**What you should do:** Read through the lines below for the string "coordinates" and copy each one that has it.

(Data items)
- - - - - - -

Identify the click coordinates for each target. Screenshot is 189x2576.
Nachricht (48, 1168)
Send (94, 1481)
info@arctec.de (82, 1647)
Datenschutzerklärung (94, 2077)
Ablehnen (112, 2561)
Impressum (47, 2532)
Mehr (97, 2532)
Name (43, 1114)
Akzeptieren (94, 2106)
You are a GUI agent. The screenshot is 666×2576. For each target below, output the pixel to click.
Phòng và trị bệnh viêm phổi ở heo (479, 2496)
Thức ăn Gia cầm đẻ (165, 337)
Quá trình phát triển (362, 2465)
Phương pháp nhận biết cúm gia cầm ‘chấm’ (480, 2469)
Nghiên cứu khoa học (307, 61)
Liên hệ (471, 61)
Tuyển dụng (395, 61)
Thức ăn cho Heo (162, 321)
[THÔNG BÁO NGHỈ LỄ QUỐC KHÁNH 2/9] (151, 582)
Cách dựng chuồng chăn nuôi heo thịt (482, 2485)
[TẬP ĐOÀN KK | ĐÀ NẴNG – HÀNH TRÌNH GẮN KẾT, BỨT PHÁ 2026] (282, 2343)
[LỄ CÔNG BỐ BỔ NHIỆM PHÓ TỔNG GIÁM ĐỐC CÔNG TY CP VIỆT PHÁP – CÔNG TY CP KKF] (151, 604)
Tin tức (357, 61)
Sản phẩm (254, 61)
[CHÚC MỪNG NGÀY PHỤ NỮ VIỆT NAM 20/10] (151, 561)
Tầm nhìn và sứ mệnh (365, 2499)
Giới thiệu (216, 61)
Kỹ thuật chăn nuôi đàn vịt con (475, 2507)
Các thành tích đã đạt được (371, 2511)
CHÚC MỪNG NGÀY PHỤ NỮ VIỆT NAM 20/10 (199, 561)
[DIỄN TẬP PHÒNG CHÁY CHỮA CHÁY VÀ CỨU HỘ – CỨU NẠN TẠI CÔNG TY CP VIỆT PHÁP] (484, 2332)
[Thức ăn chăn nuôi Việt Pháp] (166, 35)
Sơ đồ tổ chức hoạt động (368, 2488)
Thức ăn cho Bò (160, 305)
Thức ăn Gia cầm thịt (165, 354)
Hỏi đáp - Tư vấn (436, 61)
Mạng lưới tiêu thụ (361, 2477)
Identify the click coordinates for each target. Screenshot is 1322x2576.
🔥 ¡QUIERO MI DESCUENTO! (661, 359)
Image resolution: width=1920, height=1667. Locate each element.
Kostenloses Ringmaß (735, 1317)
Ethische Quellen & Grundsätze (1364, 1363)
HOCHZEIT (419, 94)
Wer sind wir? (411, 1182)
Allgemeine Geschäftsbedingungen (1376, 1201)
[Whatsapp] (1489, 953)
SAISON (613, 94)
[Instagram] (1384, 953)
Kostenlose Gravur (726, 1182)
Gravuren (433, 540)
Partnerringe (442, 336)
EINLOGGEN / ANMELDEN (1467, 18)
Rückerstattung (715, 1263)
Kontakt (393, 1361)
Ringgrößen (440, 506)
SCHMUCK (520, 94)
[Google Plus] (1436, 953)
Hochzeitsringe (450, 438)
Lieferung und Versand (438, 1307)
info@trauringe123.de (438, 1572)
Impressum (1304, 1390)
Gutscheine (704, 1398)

- - - - - - -

**Output for this task:**
Identify the click coordinates for each target. Screenshot is 189x2576.
Identify the click coordinates for each target. Screenshot is 1322x2576.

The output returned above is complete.